Hasil Pembahasan Aturan PKWT dan Outsourcing dalam RUU Cipta Kerja
Berita

Hasil Pembahasan Aturan PKWT dan Outsourcing dalam RUU Cipta Kerja

Ketentuan lebih lanjut mengenai PKWT dan outsourcing akan diatur lewat peraturan pelaksana (PP). Kenaikan upah minimum akan mempertimbangkan inflasi, pertumbuhan ekonomi, dan produktivitas, upah minimum sektoral dihapus.

Oleh:
Ady Thea DA
Bacaan 4 Menit

“Prinsip kami, apa yang sudah diputuskan MK itu harus menjadi aturan baru, dan tidak dilakukan perubahan (dalam RUU Cipta Kerja, red),” kata mantan Deputi Presiden Dewan Pimpinan Pusat Federasi Serikat Pekerja Metal Indonesia (DPP FSPMI) itu. (Baca Juga: Ini Tujuh Dampak Negatif RUU Cipta Kerja terhadap Publik)
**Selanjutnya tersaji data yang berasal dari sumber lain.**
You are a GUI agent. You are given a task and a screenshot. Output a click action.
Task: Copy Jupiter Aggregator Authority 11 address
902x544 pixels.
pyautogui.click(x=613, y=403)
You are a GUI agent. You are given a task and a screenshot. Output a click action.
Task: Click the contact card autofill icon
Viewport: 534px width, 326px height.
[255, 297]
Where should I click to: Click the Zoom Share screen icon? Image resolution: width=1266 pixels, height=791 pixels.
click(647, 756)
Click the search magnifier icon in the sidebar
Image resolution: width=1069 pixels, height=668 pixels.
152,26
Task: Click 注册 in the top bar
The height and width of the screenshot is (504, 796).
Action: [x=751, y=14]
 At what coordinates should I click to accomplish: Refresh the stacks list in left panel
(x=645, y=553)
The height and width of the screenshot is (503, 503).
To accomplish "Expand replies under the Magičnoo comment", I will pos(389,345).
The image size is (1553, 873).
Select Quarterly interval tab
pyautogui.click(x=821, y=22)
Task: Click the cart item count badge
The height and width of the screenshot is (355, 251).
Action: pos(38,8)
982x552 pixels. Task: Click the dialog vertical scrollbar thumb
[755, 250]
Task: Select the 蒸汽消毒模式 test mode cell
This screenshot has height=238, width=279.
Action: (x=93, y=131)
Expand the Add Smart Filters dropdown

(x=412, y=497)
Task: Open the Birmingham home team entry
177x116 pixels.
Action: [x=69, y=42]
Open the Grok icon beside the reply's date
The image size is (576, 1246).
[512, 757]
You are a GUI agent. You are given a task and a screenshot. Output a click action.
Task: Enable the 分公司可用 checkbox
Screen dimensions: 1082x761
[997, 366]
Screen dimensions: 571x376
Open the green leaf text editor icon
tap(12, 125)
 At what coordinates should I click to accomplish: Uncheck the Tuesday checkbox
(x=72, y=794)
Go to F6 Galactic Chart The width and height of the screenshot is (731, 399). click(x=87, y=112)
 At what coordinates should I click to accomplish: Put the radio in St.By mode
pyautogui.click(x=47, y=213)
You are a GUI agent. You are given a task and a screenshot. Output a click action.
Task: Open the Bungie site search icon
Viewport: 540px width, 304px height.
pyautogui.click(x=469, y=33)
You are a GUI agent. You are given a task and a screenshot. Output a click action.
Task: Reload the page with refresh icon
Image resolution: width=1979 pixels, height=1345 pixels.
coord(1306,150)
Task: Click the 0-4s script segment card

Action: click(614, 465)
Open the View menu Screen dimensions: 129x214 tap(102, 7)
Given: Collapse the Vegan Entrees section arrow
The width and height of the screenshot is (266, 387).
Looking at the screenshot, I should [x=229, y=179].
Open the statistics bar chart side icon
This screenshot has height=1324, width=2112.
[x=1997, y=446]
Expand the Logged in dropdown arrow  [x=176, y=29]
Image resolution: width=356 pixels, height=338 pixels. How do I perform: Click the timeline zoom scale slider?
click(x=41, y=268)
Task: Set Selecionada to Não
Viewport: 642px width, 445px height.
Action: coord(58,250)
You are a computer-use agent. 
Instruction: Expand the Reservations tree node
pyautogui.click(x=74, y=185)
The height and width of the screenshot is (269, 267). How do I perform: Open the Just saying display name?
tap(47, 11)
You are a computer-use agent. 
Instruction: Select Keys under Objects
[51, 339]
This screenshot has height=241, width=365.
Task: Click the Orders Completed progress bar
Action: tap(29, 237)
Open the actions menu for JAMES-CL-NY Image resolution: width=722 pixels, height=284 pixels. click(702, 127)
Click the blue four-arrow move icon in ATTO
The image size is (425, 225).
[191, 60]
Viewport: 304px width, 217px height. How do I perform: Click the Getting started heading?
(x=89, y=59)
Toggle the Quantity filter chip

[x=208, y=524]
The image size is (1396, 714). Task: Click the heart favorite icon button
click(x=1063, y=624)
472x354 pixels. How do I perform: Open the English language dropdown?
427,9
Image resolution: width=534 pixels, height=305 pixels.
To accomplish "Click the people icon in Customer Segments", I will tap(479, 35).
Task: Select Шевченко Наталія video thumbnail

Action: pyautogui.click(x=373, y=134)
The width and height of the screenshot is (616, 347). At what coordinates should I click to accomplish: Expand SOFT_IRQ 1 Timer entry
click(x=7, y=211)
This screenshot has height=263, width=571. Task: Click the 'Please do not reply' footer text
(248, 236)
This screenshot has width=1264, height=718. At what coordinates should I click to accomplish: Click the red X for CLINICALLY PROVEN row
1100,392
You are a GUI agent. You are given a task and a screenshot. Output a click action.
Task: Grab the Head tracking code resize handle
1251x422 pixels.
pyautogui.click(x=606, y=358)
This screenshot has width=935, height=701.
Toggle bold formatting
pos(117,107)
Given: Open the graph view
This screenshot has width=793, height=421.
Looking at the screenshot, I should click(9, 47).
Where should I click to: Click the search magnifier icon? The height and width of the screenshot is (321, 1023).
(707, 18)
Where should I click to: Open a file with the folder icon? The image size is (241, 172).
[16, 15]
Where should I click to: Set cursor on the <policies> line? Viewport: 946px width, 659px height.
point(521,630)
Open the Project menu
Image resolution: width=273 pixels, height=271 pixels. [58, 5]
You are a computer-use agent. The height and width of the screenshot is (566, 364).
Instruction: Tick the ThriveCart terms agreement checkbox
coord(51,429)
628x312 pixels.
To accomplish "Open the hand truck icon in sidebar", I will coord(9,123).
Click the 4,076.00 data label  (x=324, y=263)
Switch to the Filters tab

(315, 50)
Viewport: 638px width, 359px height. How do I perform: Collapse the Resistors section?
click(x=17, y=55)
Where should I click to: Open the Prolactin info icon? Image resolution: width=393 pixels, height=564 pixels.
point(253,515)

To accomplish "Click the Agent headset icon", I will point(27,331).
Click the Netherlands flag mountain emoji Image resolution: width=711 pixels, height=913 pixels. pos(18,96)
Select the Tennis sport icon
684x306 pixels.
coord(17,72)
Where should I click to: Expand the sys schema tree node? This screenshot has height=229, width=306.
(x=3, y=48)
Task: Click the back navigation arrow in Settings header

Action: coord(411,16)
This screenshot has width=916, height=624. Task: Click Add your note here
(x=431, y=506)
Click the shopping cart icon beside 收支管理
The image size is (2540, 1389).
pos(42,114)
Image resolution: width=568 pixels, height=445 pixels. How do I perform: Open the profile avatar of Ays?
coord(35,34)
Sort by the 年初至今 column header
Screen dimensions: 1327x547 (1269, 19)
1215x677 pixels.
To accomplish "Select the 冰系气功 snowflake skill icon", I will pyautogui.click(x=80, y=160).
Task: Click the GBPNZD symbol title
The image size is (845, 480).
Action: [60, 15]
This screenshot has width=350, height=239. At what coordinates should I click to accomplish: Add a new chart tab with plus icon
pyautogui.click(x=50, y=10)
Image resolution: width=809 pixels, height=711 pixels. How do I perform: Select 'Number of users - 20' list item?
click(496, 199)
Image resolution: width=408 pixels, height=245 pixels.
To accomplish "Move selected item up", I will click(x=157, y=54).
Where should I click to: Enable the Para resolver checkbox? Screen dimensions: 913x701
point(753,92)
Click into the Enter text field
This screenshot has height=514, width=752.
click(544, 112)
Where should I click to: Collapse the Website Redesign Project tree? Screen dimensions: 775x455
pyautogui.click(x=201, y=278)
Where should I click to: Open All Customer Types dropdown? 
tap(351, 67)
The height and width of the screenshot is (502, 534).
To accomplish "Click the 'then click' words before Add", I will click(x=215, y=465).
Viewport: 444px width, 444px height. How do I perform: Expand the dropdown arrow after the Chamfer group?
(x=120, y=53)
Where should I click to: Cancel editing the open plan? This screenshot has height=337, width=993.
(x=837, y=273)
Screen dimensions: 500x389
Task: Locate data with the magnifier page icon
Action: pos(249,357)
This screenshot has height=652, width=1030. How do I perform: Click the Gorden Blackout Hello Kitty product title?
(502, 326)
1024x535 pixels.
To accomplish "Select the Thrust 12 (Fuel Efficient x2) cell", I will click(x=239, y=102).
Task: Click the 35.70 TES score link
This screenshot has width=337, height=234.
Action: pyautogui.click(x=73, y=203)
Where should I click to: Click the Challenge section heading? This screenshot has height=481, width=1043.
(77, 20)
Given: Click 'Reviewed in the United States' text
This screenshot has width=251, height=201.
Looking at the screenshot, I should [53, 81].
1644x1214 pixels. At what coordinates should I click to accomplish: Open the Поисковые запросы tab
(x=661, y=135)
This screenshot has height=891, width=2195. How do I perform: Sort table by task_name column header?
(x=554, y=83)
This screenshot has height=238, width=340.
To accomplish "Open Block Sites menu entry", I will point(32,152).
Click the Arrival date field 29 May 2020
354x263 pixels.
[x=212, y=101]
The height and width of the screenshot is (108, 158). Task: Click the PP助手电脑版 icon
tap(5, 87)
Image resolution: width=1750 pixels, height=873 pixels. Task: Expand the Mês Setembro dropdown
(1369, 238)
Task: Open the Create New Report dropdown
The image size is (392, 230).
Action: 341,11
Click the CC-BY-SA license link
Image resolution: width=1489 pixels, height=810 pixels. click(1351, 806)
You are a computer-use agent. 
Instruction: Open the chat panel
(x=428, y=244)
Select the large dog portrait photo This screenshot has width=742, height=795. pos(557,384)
Dalam RUU Cipta Kerja, ketentuan outsourcing tidak lagi terikat dengan syarat-syarat sebagaimana diatur Pasal 64-66 UU Ketenagakerjaan atau lebih fleksibel. Bedanya, Pasal 66 ayat (1) RUU Cipta Kerja menyebut hubungan kerja antara perusahaan alih daya dengan pekerja/buruh didasarkan pada PKWT atau PKWTT. Artinya, perusahaan outsourcing membuka peluang bagi pekerja tetap (sebagaimana amanat putusan MK).     

Perubahan lain ketentuan UU No.13 Tahun 2003 yang disorot dalam RUU Cipta Kerja yakni pengupahan. Misalnya, mekanisme kenaikan upah minimum setiap tahun mengacu pertumbuhan ekonomi, inflasi, dan produktivitas. Kemudian upah minimum sektoral sebagaimana diatur Pasal 89 UU No.13 Tahun 2003 dihapus.

Mengenai pesangon, Obon menjelaskan ketentuan dalam RUU Cipta Kerja hampir sama seperti UU No.13 Tahun 2003 yang mengenal pesangon. Bedanya, beban pengusaha membayar pesangon nilainya dikurangi karena pemerintah menanggung sebagian melalui kebijakan fiskal lewat program jaminan kehilangan pekerjaan. Tapi tetap pesangon hanya diberikan untuk buruh berstatus PKWTT.

Tidak beri cek kosong

Pengajar STH Indonesia Jentera, M Nur Sholikin, menilai pemerintah keliru jika menganggap persoalan PKWT dan outsourcing tidak perlu diatur pemerintah. Padahal obyek yang ada dalam perjanjian kerja adalah manusia. Jika pemerintah lepas tangan, akan menimbulkan banyak persoalan. Sektor ketenagakerjaan tidak dapat dilihat hanya bisnis saja, tapi juga kemanusiaan karena manusia memiliki hak dasar untuk hidup.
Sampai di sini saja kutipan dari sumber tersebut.